▶ _Assignment_
Scan the records below for the line with "The height and width of the screenshot is (504, 847)." and the line with "Task: Click the GRA-BRX15 model cell", and retype that range exactly, both ends included, pictures excepted.

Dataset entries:
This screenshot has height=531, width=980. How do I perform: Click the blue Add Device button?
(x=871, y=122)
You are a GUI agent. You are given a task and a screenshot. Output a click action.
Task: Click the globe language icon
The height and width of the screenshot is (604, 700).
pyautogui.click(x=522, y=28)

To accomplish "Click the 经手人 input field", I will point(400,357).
* * *
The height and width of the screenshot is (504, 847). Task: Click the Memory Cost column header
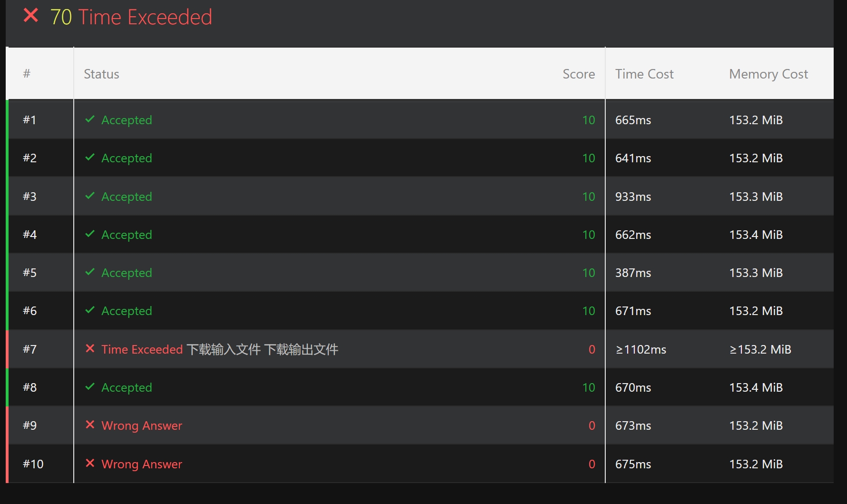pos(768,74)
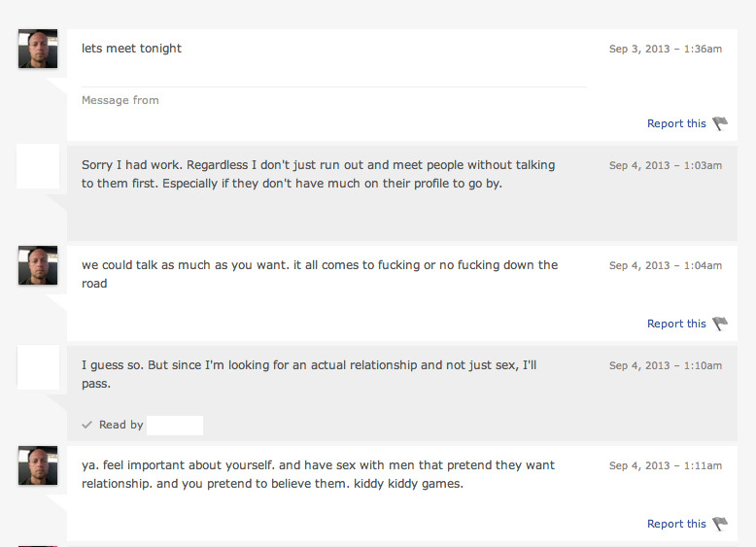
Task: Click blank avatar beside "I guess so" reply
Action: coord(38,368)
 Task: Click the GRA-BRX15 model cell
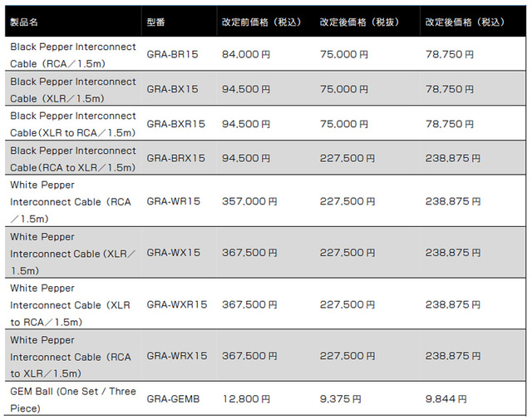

▶ _Answer below_
The height and width of the screenshot is (504, 847). Task: Click the Memory Cost column header
pos(768,74)
Task: Click blank avatar beside "I guess so" reply
Action: coord(38,368)
 Task: Click the GRA-BRX15 model cell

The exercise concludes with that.